University of Michigan
Ann Arbor, MI
Prior to February 2024, limited therapeutics were available to treat sepsis, a life-threatening organ dysfunction caused by a dysregulated host response to infection. Now, a new, commercially viable method of treatment is available to thousands of children with acute kidney injury who develop the often-fatal condition.
Early diagnosis and treatment with antibiotics are currently the best approach to treating sepsis, but only two prior therapeutics have been FDA approved.
The FDA has now granted a Humanitarian Device Exemption Approval for a therapeutic device invented and developed at the University of Michigan for use in children with acute kidney injury and sepsis or a septic condition requiring continuous kidney replacement (dialysis with the artificial kidney) therapy in the intensive care unit.
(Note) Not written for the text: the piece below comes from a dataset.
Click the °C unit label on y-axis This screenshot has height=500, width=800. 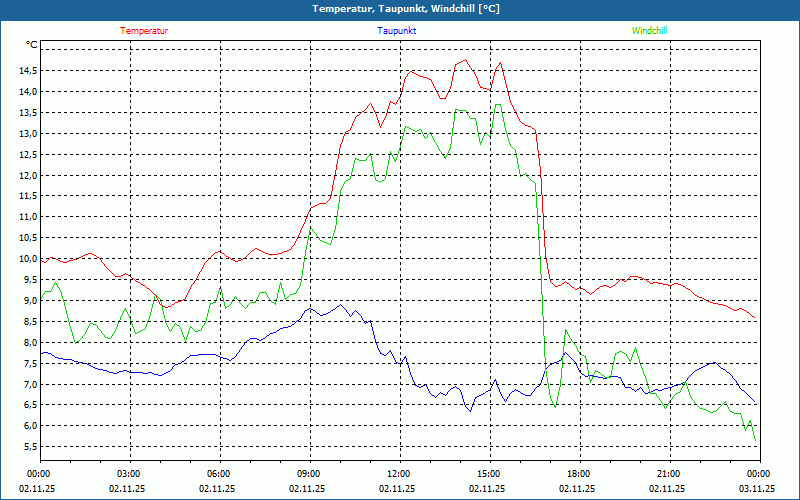click(32, 45)
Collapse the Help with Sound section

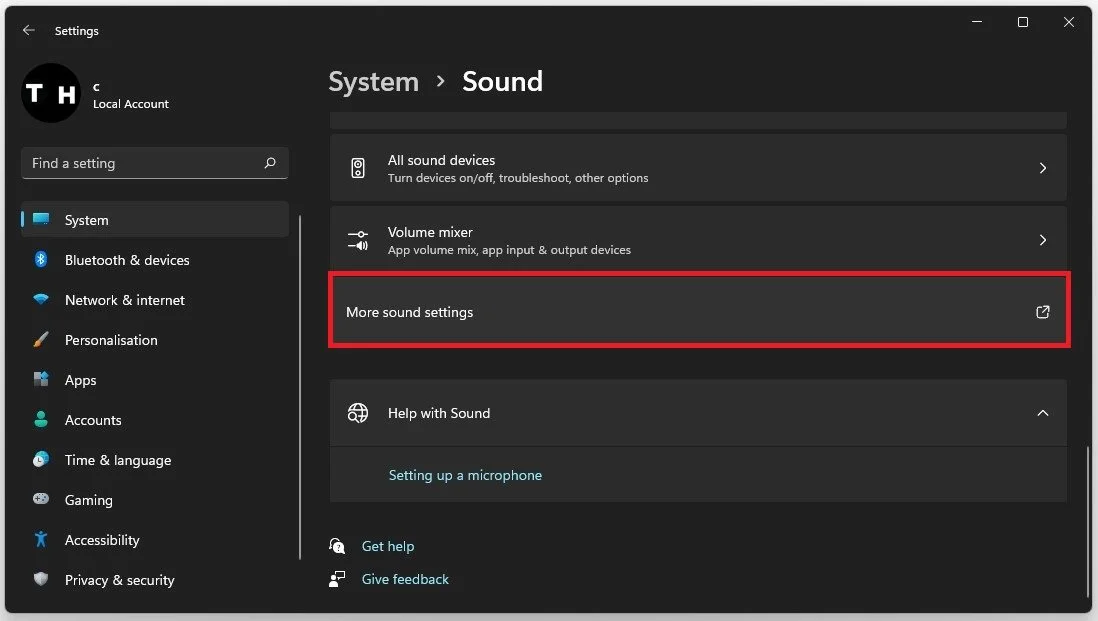coord(1042,413)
The therapeutic device, called the selective cytopheretic device (SCD) or Quelimmune, is integrated into the blood circuit of the dialysis circuit used to treat patients with acute kidney failure. It can selectively calm the excessively activated white blood cells within the circulation, ameliorate tissue destruction, and has shown to reverse the course of sepsis to survival.
Pooled analysis from two pediatric clinical trials at U-M Health C.S. Mott Children’s Hospital were compelling, resulting in HDE approval for this treatment in pediatric patients with severe sepsis and multiorgan failure.
Blood Poisoning
Sepsis is widely known as blood poisoning that can arise from any infectious agent, triggering a cascading reaction of the body’s host response to fight the infection. This response is driven by the circulating white blood cells.
The severity of sepsis is not due to the invading pathogen itself, but from the excessive activation of the white blood cells to fight the infection. If this activation is uncontrolled and prolonged, these cells begin to attack and destroy not only the pathogen but indiscriminately most tissues of the body. The heart, lungs, kidneys, liver can be damaged and, depending on the severity and time before treatment, multiple organs may fail.
“Sepsis starts as a local infection, but once it gets into the bloodstream, there’s a high mortality rate even if the patient starts an antibiotic,” says H. David Humes, MD, professor of nephrology and internal medicine. “It’s like a brushfire that becomes a forest fire, and it’s very hard to stamp out.”
White Blood Cells
Humes says that with technology available prior to the SCD, sepsis has a 50 percent mortality rate, even when treated in the best of circumstances. The SCD treats the primary cause of death from sepsis - the inflammatory system becoming excessive and unregulated. When this happens, the white blood cells begin to attack the tissues of the body, causing patients to have an unrelenting attack on their organs.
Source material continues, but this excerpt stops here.